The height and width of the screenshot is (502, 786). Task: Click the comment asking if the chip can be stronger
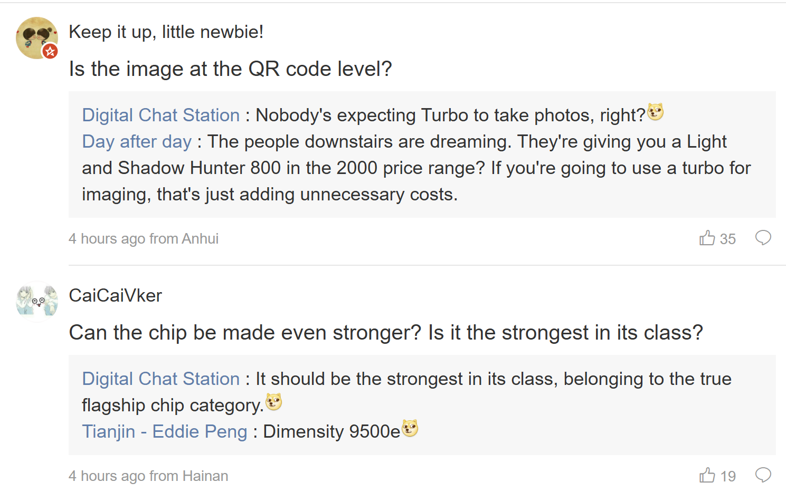pos(386,333)
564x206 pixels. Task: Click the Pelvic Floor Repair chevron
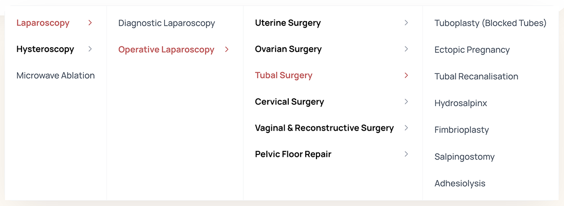[x=406, y=154]
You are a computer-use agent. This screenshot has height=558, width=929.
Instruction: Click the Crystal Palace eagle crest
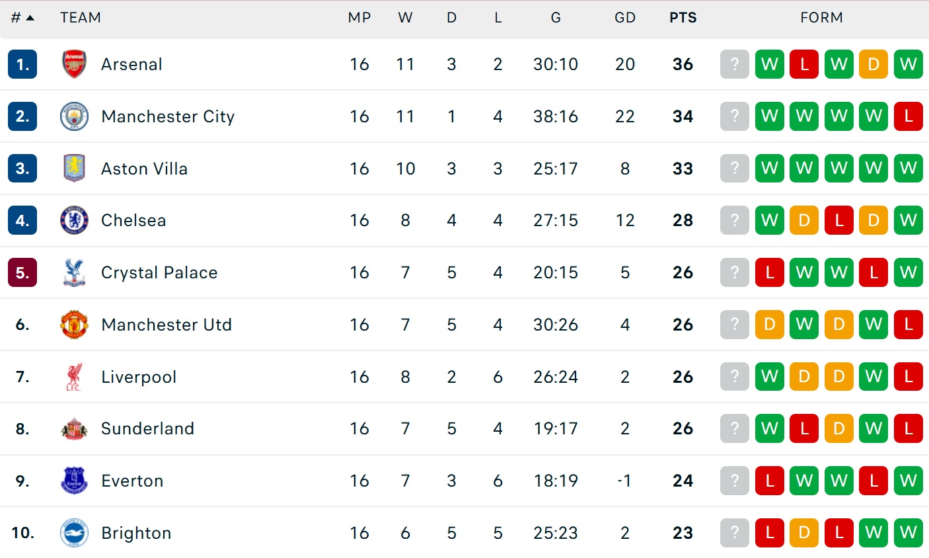point(74,272)
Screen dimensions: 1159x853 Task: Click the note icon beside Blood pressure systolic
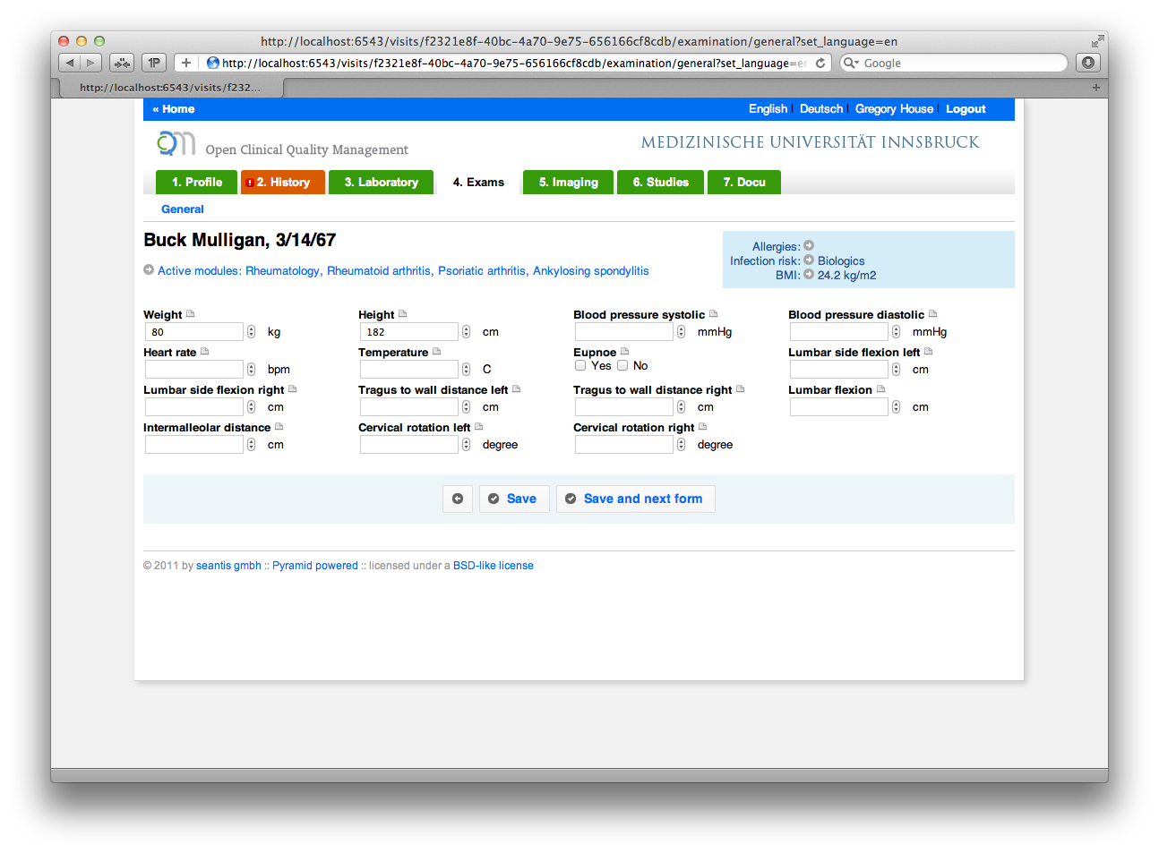713,314
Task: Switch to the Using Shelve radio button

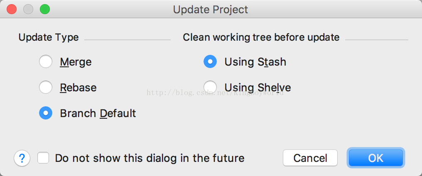Action: pos(210,87)
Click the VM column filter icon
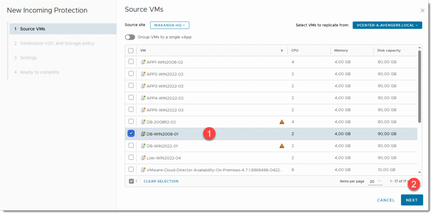433x215 pixels. pos(282,51)
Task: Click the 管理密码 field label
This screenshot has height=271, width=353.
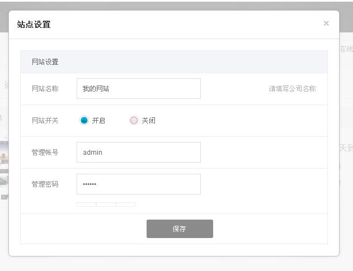Action: (x=45, y=184)
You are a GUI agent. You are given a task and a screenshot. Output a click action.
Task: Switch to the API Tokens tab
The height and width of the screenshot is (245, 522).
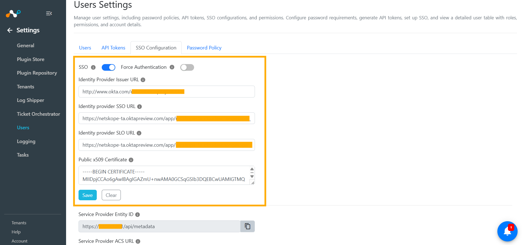click(113, 48)
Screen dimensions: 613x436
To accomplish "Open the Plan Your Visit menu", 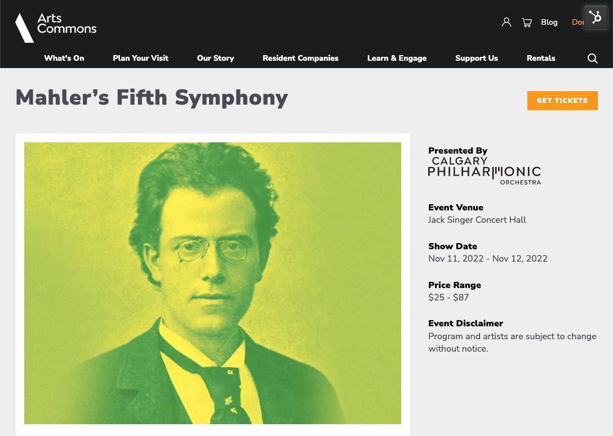I will tap(140, 58).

● **EXERCISE DIRECTIONS**: Print, exactly as written, the lines above from the first one to the one containing "Task: Click the 管理密码 field label". Leave out pictures.

● **TASK ANSWER**:
The height and width of the screenshot is (502, 786). Task: Click the comment asking if the chip can be stronger
pos(386,333)
564x206 pixels. Task: Click the Pelvic Floor Repair chevron
[x=406, y=154]
You are a computer-use agent. This screenshot has height=558, width=929.
Instruction: Click the Crystal Palace eagle crest
point(74,272)
Screen dimensions: 1159x853 Task: Click the note icon beside Blood pressure systolic
713,314
Task: Switch to the Using Shelve radio button

Action: pos(210,87)
Click the VM column filter icon
433x215 pixels. pos(282,51)
Task: Click the 管理密码 field label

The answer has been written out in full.